[Supplied records Boundary: Start]

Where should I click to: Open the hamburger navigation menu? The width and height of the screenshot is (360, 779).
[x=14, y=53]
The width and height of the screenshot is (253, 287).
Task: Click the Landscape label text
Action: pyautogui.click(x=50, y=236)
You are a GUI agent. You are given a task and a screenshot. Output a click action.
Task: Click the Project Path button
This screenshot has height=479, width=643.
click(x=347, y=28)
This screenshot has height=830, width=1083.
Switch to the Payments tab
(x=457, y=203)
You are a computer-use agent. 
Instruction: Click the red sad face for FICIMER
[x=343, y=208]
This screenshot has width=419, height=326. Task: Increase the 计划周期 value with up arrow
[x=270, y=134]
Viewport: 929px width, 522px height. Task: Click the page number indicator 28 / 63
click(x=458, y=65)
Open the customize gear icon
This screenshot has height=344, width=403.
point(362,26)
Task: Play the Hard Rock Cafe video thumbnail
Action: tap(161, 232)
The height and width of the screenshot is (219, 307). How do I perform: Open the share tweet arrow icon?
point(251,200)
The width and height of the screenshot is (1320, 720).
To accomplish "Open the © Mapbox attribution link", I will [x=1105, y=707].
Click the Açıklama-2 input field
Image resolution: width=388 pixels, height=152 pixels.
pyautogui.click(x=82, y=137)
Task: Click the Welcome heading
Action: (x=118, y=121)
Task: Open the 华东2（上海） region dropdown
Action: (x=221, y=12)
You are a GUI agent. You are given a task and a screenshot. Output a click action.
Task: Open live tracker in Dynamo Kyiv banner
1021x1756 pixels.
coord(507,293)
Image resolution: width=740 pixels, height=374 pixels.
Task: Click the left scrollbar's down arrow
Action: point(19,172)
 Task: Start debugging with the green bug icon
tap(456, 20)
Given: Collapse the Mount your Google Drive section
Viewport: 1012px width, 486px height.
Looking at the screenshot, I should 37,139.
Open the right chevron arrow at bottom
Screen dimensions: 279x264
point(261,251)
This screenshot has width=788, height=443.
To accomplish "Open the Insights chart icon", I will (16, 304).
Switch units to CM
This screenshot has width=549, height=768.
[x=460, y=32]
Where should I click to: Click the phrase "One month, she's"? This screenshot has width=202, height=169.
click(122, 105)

[Supplied records Boundary: End]

### Exercise description
For this exercise, return the material above in full and exactly.

### Task response
Where should I click to: Open the hamburger navigation menu? The width and height of the screenshot is (360, 779).
[x=14, y=53]
The width and height of the screenshot is (253, 287).
Task: Click the Landscape label text
Action: pyautogui.click(x=50, y=236)
You are a GUI agent. You are given a task and a screenshot. Output a click action.
Task: Click the Project Path button
This screenshot has height=479, width=643.
click(x=347, y=28)
This screenshot has height=830, width=1083.
Switch to the Payments tab
(x=457, y=203)
You are a computer-use agent. 
Instruction: Click the red sad face for FICIMER
[x=343, y=208]
This screenshot has width=419, height=326. Task: Increase the 计划周期 value with up arrow
[x=270, y=134]
Viewport: 929px width, 522px height. Task: Click the page number indicator 28 / 63
click(x=458, y=65)
Open the customize gear icon
This screenshot has height=344, width=403.
point(362,26)
Task: Play the Hard Rock Cafe video thumbnail
Action: tap(161, 232)
The height and width of the screenshot is (219, 307). How do I perform: Open the share tweet arrow icon?
point(251,200)
The width and height of the screenshot is (1320, 720).
To accomplish "Open the © Mapbox attribution link", I will [x=1105, y=707].
Click the Açıklama-2 input field
Image resolution: width=388 pixels, height=152 pixels.
pyautogui.click(x=82, y=137)
Task: Click the Welcome heading
Action: (x=118, y=121)
Task: Open the 华东2（上海） region dropdown
Action: (x=221, y=12)
You are a GUI agent. You are given a task and a screenshot. Output a click action.
Task: Open live tracker in Dynamo Kyiv banner
1021x1756 pixels.
coord(507,293)
Image resolution: width=740 pixels, height=374 pixels.
Task: Click the left scrollbar's down arrow
Action: point(19,172)
 Task: Start debugging with the green bug icon
tap(456, 20)
Given: Collapse the Mount your Google Drive section
Viewport: 1012px width, 486px height.
Looking at the screenshot, I should 37,139.
Open the right chevron arrow at bottom
Screen dimensions: 279x264
point(261,251)
This screenshot has width=788, height=443.
To accomplish "Open the Insights chart icon", I will (16, 304).
Switch units to CM
This screenshot has width=549, height=768.
[x=460, y=32]
Where should I click to: Click the phrase "One month, she's"? This screenshot has width=202, height=169.
click(122, 105)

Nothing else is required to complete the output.